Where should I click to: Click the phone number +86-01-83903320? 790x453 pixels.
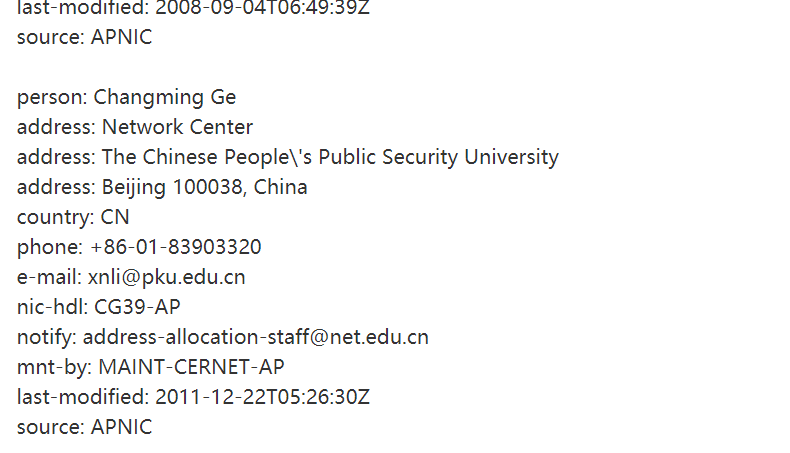176,248
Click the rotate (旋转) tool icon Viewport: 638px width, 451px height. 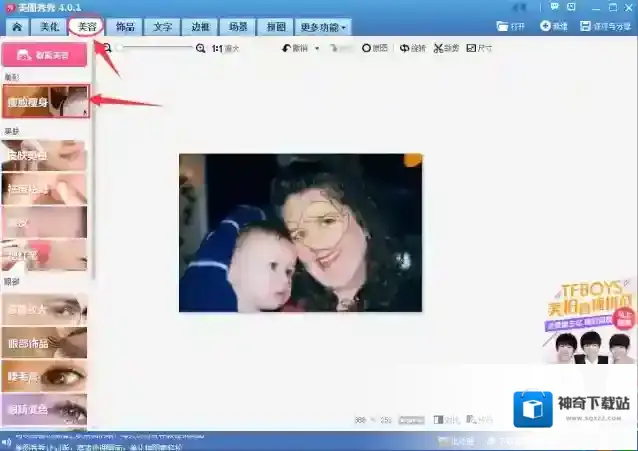pyautogui.click(x=404, y=48)
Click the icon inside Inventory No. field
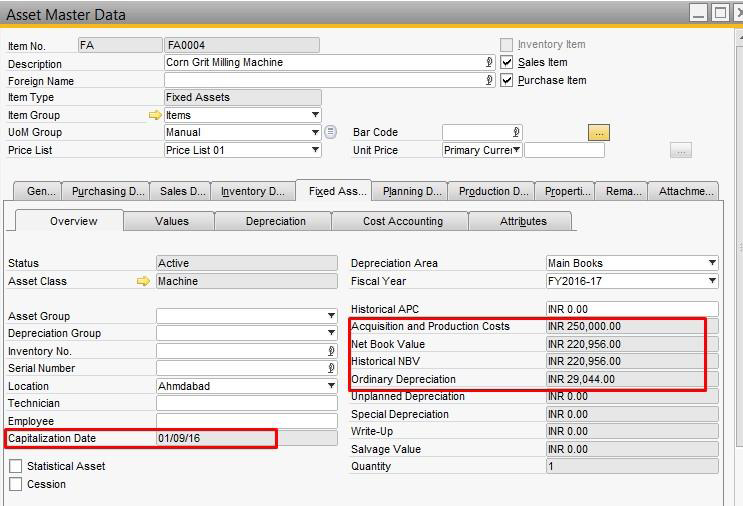Viewport: 743px width, 506px height. click(x=331, y=351)
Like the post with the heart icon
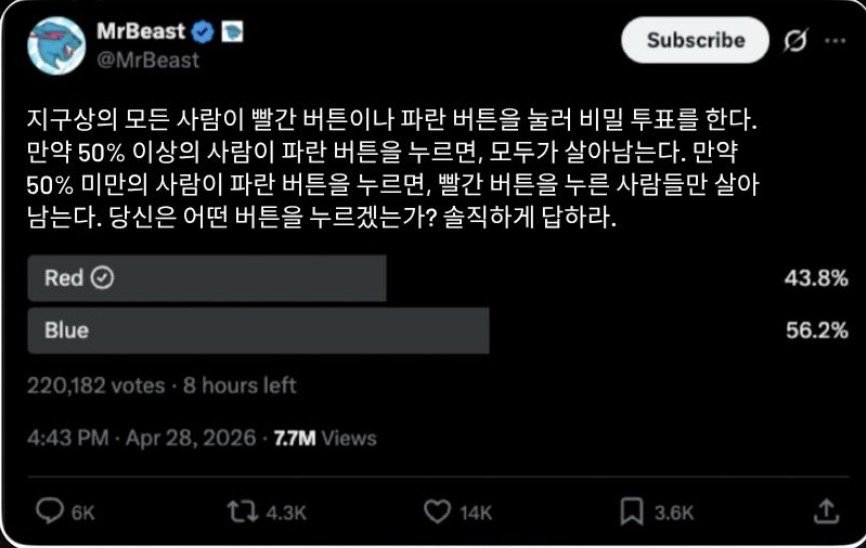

* WHAT THIS TASK INVOLVES:
Reproduce exactly the lines from the one with "Click the icon inside Inventory No. field" to the bottom of the listing, both ends included, and nothing else. Skip the pictures.

* RESPONSE:
Click the icon inside Inventory No. field
Viewport: 743px width, 506px height. click(x=331, y=351)
Like the post with the heart icon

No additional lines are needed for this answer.